Приручить единорога (Странное предложение) - Джоансен Айрис. Страница 23

«Да, — подумала Жанна, которую история маленького Сэнтина тронула до глубины души. — Это и в самом деле удивительно».

Но еще более удивительным она считала другое. Как сумел Сэнтин пережить все это и не получить серьезной эмоциональной травмы, не ожесточиться на весь свет, не поддаться легкому соблазну мщения? Теперь, когда она кое-что узнала о его жизни, ей было гораздо труднее обвинять Сэнтина. Он считал женщин неразвитыми, глупыми существами, щедро наделенными всеми пороками и самыми низменными инстинктами, но разве мог он думать иначе, когда перед ним был пример его собственной матери?

Глаза Жанны как-то подозрительно защипало, а горло перехватило судорогой. Вместе с тем поднявшаяся в груди волна жалости и сочувствия повергла Жанну чуть ли не в панику. Она не должна размякать, как бы часто не вспоминался ей восьмилетний сирота, у которого на всем белом свете не было ровным счетом никого. Пэт совершенно прав: Сэнтин сделан из камня, и ему не нужны ни сочувствие, ни нежность, ни любовь…

Жанна вздрогнула. Любовь? Кто сказал — любовь?.. Господи, о чем она только думает! Она не могла любить Рафа Сэнтина. Это жалость, обычная человеческая жалость, которая так сильно и странно разбередила ее сердце…

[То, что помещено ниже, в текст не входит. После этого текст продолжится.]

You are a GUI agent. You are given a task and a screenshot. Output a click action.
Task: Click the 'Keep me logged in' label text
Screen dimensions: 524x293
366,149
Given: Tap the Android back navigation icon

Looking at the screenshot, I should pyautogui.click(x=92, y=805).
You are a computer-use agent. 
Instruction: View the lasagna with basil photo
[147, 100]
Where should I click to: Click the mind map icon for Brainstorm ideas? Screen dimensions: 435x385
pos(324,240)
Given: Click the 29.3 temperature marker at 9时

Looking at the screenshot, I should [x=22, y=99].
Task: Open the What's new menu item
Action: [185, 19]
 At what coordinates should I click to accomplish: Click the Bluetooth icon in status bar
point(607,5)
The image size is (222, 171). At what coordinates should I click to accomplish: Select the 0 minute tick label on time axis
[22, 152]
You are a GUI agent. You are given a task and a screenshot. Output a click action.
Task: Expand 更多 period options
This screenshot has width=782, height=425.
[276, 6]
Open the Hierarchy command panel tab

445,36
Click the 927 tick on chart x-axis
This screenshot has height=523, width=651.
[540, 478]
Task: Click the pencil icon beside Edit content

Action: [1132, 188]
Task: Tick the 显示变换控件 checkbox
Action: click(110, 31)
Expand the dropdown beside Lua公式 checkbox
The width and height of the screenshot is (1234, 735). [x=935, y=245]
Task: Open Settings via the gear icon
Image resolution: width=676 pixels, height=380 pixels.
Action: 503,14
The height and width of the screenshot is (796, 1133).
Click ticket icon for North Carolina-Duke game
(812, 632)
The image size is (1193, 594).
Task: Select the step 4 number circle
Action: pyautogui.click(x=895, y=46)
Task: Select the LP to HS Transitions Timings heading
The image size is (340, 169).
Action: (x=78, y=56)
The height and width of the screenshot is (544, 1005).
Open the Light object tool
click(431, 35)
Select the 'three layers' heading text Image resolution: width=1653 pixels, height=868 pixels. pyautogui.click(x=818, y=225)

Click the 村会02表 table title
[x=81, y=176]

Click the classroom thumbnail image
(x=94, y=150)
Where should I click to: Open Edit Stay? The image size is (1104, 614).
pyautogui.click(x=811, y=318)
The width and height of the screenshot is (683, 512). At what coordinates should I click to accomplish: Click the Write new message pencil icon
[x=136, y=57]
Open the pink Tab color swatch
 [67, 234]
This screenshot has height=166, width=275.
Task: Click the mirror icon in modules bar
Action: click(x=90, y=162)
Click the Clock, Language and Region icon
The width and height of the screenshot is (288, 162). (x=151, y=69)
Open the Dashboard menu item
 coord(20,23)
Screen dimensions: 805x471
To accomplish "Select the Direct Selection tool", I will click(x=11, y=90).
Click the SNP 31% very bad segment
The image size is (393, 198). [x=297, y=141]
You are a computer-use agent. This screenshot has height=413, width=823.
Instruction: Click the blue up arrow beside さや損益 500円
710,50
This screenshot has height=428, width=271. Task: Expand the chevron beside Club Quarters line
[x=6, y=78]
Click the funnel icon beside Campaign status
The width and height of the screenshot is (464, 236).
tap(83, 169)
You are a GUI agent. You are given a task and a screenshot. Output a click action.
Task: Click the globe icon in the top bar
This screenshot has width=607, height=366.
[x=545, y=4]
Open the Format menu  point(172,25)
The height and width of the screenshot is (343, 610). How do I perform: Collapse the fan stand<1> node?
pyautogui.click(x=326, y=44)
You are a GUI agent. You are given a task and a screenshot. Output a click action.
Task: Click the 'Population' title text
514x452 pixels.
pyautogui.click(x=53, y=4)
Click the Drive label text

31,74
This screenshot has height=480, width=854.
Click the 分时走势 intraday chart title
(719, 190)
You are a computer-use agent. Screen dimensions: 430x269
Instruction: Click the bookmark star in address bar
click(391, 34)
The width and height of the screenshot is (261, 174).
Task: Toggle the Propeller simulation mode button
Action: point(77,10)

Вскочив на ноги, Жанна поспешно поставила на стол свою кофейную чашку и блюдечко. Тонкий фарфор протестующе звякнул, и Доусон, подняв голову, вопросительно посмотрел на нее.

— Я совсем забыла, что мне нужно срочно позвонить, — сказала Жанна, быстро облизнув свои пересохшие губы. На самом деле ей просто необходимо было немедленно, под любым предлогом покинуть эту комнату, но она не хотела показывать, как сильна была эта необходимость. Только бы не видеть Сэнтина, не слышать его голоса, не чувствовать на себе его пронзительный взгляд! Несомненно, именно его воздействие и мешает как следует во всем разобраться.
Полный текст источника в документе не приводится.